### Records for the exercise
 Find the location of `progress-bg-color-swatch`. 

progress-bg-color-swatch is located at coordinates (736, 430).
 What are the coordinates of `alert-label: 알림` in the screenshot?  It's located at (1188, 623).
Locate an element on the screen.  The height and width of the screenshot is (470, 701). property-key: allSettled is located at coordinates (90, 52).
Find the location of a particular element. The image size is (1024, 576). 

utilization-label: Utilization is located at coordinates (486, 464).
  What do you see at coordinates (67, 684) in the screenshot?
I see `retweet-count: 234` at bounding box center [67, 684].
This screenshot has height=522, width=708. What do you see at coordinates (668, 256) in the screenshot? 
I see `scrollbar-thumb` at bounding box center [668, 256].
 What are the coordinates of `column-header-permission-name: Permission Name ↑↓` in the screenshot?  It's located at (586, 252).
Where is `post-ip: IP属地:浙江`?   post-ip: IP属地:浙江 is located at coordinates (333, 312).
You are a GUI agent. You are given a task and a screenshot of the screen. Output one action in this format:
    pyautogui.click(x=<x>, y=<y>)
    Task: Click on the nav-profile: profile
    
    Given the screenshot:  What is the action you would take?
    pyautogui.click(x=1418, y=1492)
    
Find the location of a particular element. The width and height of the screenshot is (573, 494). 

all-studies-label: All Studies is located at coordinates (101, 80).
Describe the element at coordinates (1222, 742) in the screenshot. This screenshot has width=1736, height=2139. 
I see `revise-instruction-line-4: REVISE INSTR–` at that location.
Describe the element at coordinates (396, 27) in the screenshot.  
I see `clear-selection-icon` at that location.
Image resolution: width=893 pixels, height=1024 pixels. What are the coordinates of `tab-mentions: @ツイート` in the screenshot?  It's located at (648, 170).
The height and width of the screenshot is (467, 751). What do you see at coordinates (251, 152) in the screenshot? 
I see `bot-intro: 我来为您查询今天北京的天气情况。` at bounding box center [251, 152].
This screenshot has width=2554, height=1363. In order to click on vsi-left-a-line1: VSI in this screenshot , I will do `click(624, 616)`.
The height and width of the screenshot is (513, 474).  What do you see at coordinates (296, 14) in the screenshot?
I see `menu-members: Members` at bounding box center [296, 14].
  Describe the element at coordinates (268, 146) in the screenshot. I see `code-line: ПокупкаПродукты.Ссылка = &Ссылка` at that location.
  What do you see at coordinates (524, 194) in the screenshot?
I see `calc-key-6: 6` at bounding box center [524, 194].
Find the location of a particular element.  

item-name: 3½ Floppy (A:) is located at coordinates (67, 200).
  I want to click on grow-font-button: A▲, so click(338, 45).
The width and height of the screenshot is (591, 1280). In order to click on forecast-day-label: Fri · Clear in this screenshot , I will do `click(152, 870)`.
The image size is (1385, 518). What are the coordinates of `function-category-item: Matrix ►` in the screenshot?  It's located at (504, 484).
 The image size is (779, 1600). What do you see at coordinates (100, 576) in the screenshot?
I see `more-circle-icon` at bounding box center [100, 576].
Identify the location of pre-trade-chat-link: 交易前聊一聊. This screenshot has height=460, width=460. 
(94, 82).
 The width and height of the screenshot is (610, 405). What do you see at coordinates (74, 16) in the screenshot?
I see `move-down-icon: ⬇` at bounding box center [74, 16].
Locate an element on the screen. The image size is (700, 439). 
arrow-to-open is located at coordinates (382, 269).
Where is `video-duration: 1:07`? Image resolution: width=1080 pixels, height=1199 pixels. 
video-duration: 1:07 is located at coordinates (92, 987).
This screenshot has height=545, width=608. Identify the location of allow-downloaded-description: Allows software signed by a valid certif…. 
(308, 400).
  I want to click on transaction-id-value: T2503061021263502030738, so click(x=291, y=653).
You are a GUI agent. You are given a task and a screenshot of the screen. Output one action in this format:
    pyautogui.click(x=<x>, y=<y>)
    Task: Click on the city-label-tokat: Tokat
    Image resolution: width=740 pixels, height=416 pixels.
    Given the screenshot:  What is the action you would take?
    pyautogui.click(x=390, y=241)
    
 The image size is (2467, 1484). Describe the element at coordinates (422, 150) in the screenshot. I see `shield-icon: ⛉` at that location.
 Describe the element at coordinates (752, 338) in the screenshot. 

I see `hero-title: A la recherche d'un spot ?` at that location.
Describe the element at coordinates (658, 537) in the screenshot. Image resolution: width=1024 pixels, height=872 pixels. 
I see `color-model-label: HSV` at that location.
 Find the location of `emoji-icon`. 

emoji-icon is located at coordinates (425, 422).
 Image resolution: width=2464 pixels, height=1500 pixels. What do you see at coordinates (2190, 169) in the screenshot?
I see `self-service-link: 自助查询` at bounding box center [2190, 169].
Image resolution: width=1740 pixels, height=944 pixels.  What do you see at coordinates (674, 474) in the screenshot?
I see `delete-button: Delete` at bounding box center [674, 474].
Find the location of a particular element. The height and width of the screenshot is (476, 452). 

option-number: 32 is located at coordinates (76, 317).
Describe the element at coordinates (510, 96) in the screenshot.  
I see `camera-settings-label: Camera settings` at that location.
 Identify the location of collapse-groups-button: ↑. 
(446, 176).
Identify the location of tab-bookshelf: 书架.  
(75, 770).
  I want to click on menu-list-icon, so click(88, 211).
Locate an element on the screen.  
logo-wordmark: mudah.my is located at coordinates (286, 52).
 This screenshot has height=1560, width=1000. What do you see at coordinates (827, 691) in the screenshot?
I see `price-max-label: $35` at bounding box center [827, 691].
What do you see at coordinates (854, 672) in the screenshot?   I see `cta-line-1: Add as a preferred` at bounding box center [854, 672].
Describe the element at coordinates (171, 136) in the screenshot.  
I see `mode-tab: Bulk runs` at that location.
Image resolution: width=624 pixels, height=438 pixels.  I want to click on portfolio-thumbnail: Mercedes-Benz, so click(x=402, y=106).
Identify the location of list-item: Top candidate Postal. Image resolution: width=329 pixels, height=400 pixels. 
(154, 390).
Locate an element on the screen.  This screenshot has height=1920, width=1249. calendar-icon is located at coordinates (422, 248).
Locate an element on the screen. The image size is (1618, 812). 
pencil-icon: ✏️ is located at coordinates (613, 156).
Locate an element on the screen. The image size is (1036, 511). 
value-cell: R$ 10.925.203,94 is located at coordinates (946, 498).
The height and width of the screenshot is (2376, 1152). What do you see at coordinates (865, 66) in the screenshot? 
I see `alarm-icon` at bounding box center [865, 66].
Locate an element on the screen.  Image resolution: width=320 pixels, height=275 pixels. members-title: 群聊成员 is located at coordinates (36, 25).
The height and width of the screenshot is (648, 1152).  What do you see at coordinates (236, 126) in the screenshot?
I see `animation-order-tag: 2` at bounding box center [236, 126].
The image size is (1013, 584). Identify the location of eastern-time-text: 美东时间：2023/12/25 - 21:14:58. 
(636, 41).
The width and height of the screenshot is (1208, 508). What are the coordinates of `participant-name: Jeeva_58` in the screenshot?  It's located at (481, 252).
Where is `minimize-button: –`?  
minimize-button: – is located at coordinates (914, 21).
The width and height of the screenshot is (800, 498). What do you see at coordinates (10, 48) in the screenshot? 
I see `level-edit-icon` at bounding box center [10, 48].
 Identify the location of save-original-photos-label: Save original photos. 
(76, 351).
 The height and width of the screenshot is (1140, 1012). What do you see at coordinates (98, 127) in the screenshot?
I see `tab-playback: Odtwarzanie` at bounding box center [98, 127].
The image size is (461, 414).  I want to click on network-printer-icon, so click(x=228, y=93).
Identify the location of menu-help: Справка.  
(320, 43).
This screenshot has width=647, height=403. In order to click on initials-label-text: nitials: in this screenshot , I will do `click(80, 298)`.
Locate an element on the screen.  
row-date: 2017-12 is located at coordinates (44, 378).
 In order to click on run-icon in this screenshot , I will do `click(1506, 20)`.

### Job
Rewrite these lines with every instance of "In order to click on" swapped for "To click on", leaving everything else untouched.

### Solution for this problem
 Find the location of `progress-bg-color-swatch`. 

progress-bg-color-swatch is located at coordinates (736, 430).
 What are the coordinates of `alert-label: 알림` in the screenshot?  It's located at (1188, 623).
Locate an element on the screen.  The height and width of the screenshot is (470, 701). property-key: allSettled is located at coordinates (90, 52).
Find the location of a particular element. The image size is (1024, 576). 

utilization-label: Utilization is located at coordinates (486, 464).
  What do you see at coordinates (67, 684) in the screenshot?
I see `retweet-count: 234` at bounding box center [67, 684].
This screenshot has height=522, width=708. What do you see at coordinates (668, 256) in the screenshot? 
I see `scrollbar-thumb` at bounding box center [668, 256].
 What are the coordinates of `column-header-permission-name: Permission Name ↑↓` in the screenshot?  It's located at (586, 252).
Where is `post-ip: IP属地:浙江`?   post-ip: IP属地:浙江 is located at coordinates (333, 312).
You are a GUI agent. You are given a task and a screenshot of the screen. Output one action in this format:
    pyautogui.click(x=<x>, y=<y>)
    Task: Click on the nav-profile: profile
    
    Given the screenshot:  What is the action you would take?
    pyautogui.click(x=1418, y=1492)
    
Find the location of a particular element. The width and height of the screenshot is (573, 494). 

all-studies-label: All Studies is located at coordinates (101, 80).
Describe the element at coordinates (1222, 742) in the screenshot. This screenshot has width=1736, height=2139. 
I see `revise-instruction-line-4: REVISE INSTR–` at that location.
Describe the element at coordinates (396, 27) in the screenshot.  
I see `clear-selection-icon` at that location.
Image resolution: width=893 pixels, height=1024 pixels. What are the coordinates of `tab-mentions: @ツイート` in the screenshot?  It's located at (648, 170).
The height and width of the screenshot is (467, 751). What do you see at coordinates (251, 152) in the screenshot? 
I see `bot-intro: 我来为您查询今天北京的天气情况。` at bounding box center [251, 152].
This screenshot has width=2554, height=1363. To click on vsi-left-a-line1: VSI in this screenshot , I will do `click(624, 616)`.
The height and width of the screenshot is (513, 474).  What do you see at coordinates (296, 14) in the screenshot?
I see `menu-members: Members` at bounding box center [296, 14].
  Describe the element at coordinates (268, 146) in the screenshot. I see `code-line: ПокупкаПродукты.Ссылка = &Ссылка` at that location.
  What do you see at coordinates (524, 194) in the screenshot?
I see `calc-key-6: 6` at bounding box center [524, 194].
Find the location of a particular element.  

item-name: 3½ Floppy (A:) is located at coordinates (67, 200).
  I want to click on grow-font-button: A▲, so click(338, 45).
The width and height of the screenshot is (591, 1280). To click on forecast-day-label: Fri · Clear in this screenshot , I will do `click(152, 870)`.
The image size is (1385, 518). What are the coordinates of `function-category-item: Matrix ►` in the screenshot?  It's located at (504, 484).
 The image size is (779, 1600). What do you see at coordinates (100, 576) in the screenshot?
I see `more-circle-icon` at bounding box center [100, 576].
Identify the location of pre-trade-chat-link: 交易前聊一聊. This screenshot has height=460, width=460. 
(94, 82).
 The width and height of the screenshot is (610, 405). What do you see at coordinates (74, 16) in the screenshot?
I see `move-down-icon: ⬇` at bounding box center [74, 16].
Locate an element on the screen. The image size is (700, 439). 
arrow-to-open is located at coordinates (382, 269).
Where is `video-duration: 1:07`? Image resolution: width=1080 pixels, height=1199 pixels. 
video-duration: 1:07 is located at coordinates (92, 987).
This screenshot has height=545, width=608. Identify the location of allow-downloaded-description: Allows software signed by a valid certif…. 
(308, 400).
  I want to click on transaction-id-value: T2503061021263502030738, so click(x=291, y=653).
You are a GUI agent. You are given a task and a screenshot of the screen. Output one action in this format:
    pyautogui.click(x=<x>, y=<y>)
    Task: Click on the city-label-tokat: Tokat
    Image resolution: width=740 pixels, height=416 pixels.
    Given the screenshot:  What is the action you would take?
    pyautogui.click(x=390, y=241)
    
 The image size is (2467, 1484). Describe the element at coordinates (422, 150) in the screenshot. I see `shield-icon: ⛉` at that location.
 Describe the element at coordinates (752, 338) in the screenshot. 

I see `hero-title: A la recherche d'un spot ?` at that location.
Describe the element at coordinates (658, 537) in the screenshot. Image resolution: width=1024 pixels, height=872 pixels. 
I see `color-model-label: HSV` at that location.
 Find the location of `emoji-icon`. 

emoji-icon is located at coordinates (425, 422).
 Image resolution: width=2464 pixels, height=1500 pixels. What do you see at coordinates (2190, 169) in the screenshot?
I see `self-service-link: 自助查询` at bounding box center [2190, 169].
Image resolution: width=1740 pixels, height=944 pixels.  What do you see at coordinates (674, 474) in the screenshot?
I see `delete-button: Delete` at bounding box center [674, 474].
Find the location of a particular element. The height and width of the screenshot is (476, 452). 

option-number: 32 is located at coordinates (76, 317).
Describe the element at coordinates (510, 96) in the screenshot.  
I see `camera-settings-label: Camera settings` at that location.
 Identify the location of collapse-groups-button: ↑. 
(446, 176).
Identify the location of tab-bookshelf: 书架.  
(75, 770).
  I want to click on menu-list-icon, so click(88, 211).
Locate an element on the screen.  
logo-wordmark: mudah.my is located at coordinates (286, 52).
 This screenshot has height=1560, width=1000. What do you see at coordinates (827, 691) in the screenshot?
I see `price-max-label: $35` at bounding box center [827, 691].
What do you see at coordinates (854, 672) in the screenshot?   I see `cta-line-1: Add as a preferred` at bounding box center [854, 672].
Describe the element at coordinates (171, 136) in the screenshot.  
I see `mode-tab: Bulk runs` at that location.
Image resolution: width=624 pixels, height=438 pixels.  I want to click on portfolio-thumbnail: Mercedes-Benz, so click(x=402, y=106).
Identify the location of list-item: Top candidate Postal. Image resolution: width=329 pixels, height=400 pixels. 
(154, 390).
Locate an element on the screen.  This screenshot has height=1920, width=1249. calendar-icon is located at coordinates (422, 248).
Locate an element on the screen. The image size is (1618, 812). 
pencil-icon: ✏️ is located at coordinates (613, 156).
Locate an element on the screen. The image size is (1036, 511). 
value-cell: R$ 10.925.203,94 is located at coordinates (946, 498).
The height and width of the screenshot is (2376, 1152). What do you see at coordinates (865, 66) in the screenshot? 
I see `alarm-icon` at bounding box center [865, 66].
Locate an element on the screen.  Image resolution: width=320 pixels, height=275 pixels. members-title: 群聊成员 is located at coordinates (36, 25).
The height and width of the screenshot is (648, 1152).  What do you see at coordinates (236, 126) in the screenshot?
I see `animation-order-tag: 2` at bounding box center [236, 126].
The image size is (1013, 584). Identify the location of eastern-time-text: 美东时间：2023/12/25 - 21:14:58. 
(636, 41).
The width and height of the screenshot is (1208, 508). What are the coordinates of `participant-name: Jeeva_58` in the screenshot?  It's located at (481, 252).
Where is `minimize-button: –`?  
minimize-button: – is located at coordinates (914, 21).
The width and height of the screenshot is (800, 498). What do you see at coordinates (10, 48) in the screenshot? 
I see `level-edit-icon` at bounding box center [10, 48].
 Identify the location of save-original-photos-label: Save original photos. 
(76, 351).
 The height and width of the screenshot is (1140, 1012). What do you see at coordinates (98, 127) in the screenshot?
I see `tab-playback: Odtwarzanie` at bounding box center [98, 127].
The image size is (461, 414).  I want to click on network-printer-icon, so click(x=228, y=93).
Identify the location of menu-help: Справка.  
(320, 43).
This screenshot has width=647, height=403. To click on initials-label-text: nitials: in this screenshot , I will do `click(80, 298)`.
Locate an element on the screen.  
row-date: 2017-12 is located at coordinates (44, 378).
 To click on run-icon in this screenshot , I will do `click(1506, 20)`.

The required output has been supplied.